Inside is inspired by the idea that a society’s jails are a signifier of the society itself. Abreu’s diaphanous piece is a blurred reaction to questions of oppression, human rights and responsibility. By shifting away from direct representation, his choreography ducks the reality of these ideas; instead it settles on a brooding Dolce & Gabbana style violence that is polished and ‘sexy’.
At one point technique and ideology come together for a fierce emotional punch. A man is tossed over two others’ shoulders and dropped on his neck, elegantly crumpling down into a ball; a simple but deeply skilful moment that speaks powerfully of an absence of respect for those incarcerated. But this synergy between technique and meaning is palpably lacking elsewhere.

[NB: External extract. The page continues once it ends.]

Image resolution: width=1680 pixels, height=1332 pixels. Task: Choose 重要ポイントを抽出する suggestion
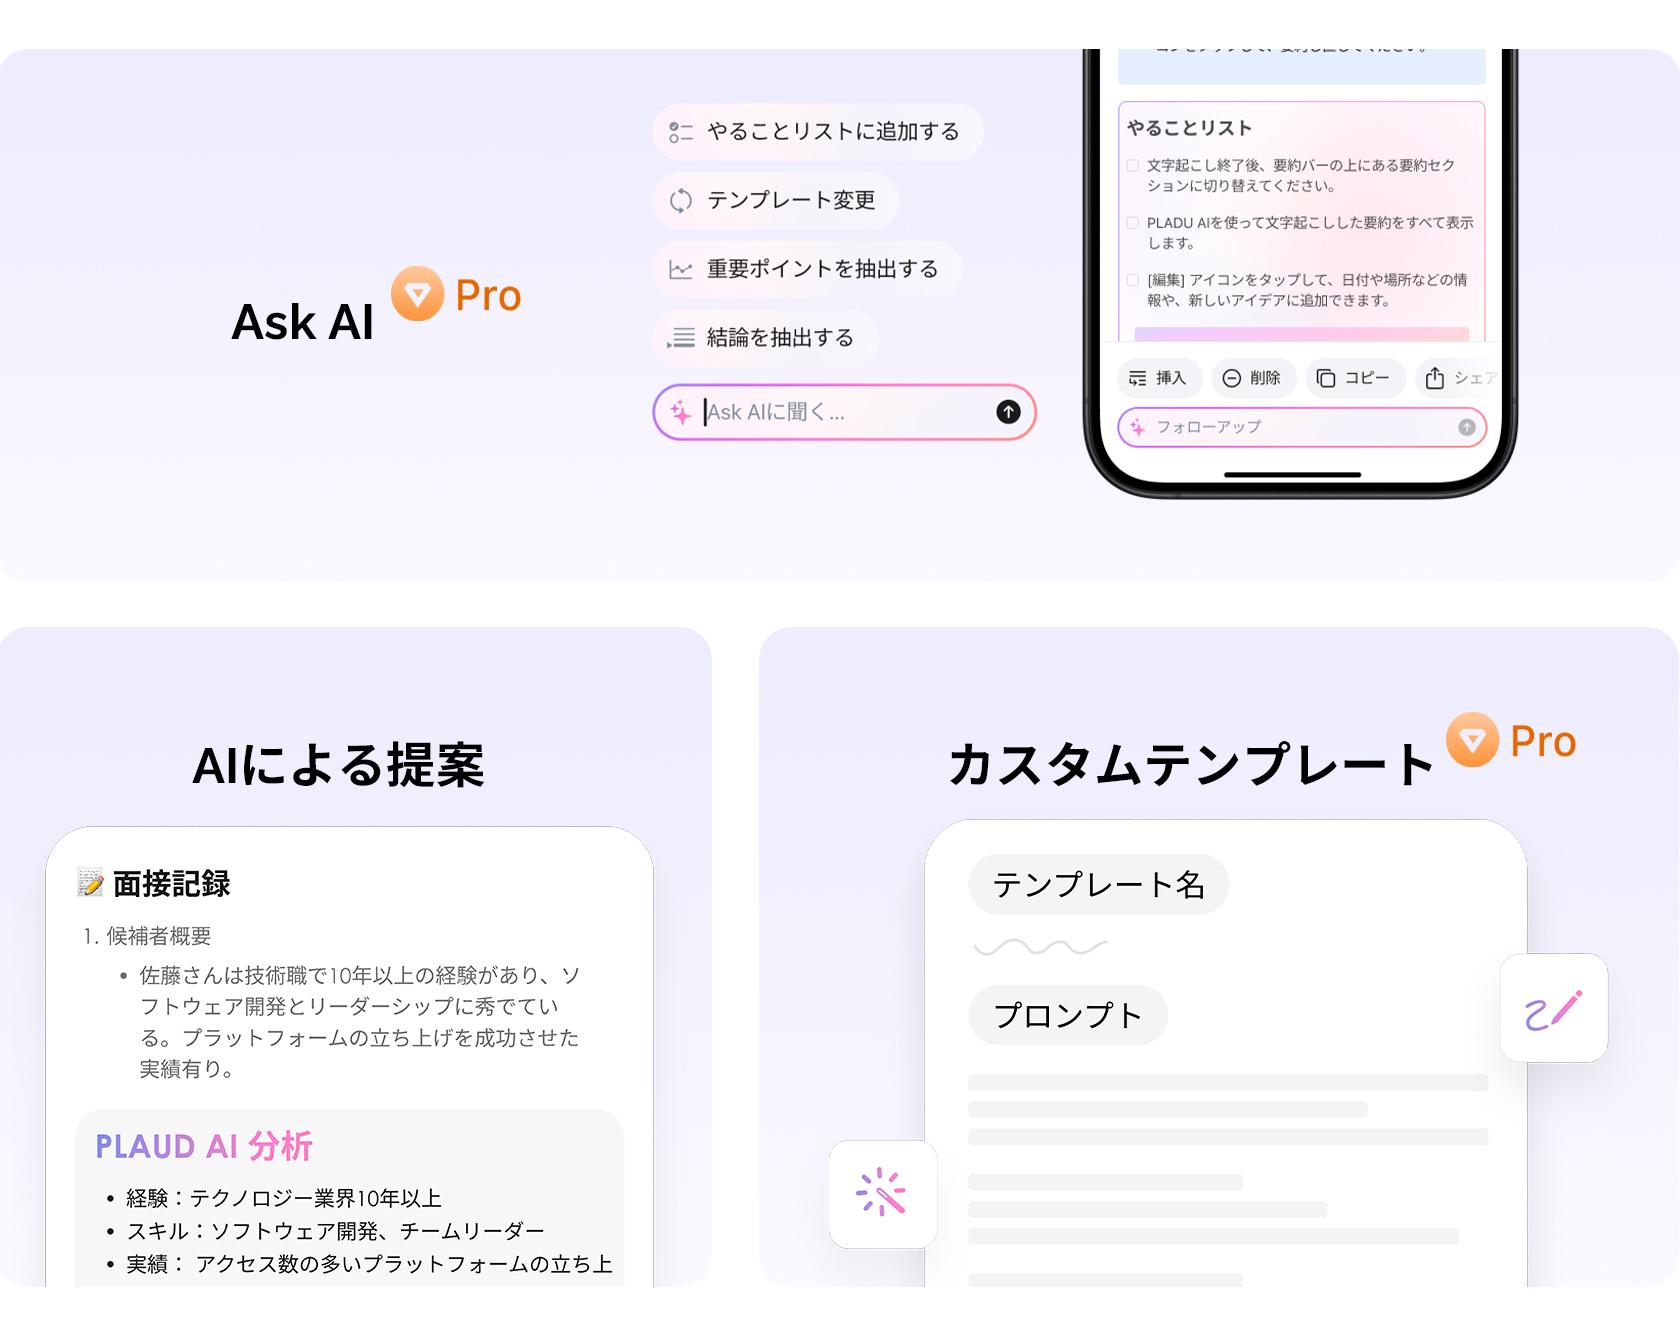(x=807, y=269)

Providing a backdrop of arty testosterone-filled rock the band 65daysofstatic thrash away in the background. Waves of sound roll onto the stage and a sequence of bombastic musical climaxes divides the piece up into compartments of movement with the same arbitrary divisiveness as cell walls. Guitar strings double as prison bars in Dan Jones’ minimal set that evokes a bleak Blade Runner aesthetic but none of the claustrophobic atmosphere of being locked up.
This is an impressively virile performance with some real flashes of class. ButInside is also an annoyingly romanticised and even occasionally grating exploration of something one feels Abreu knows very little about.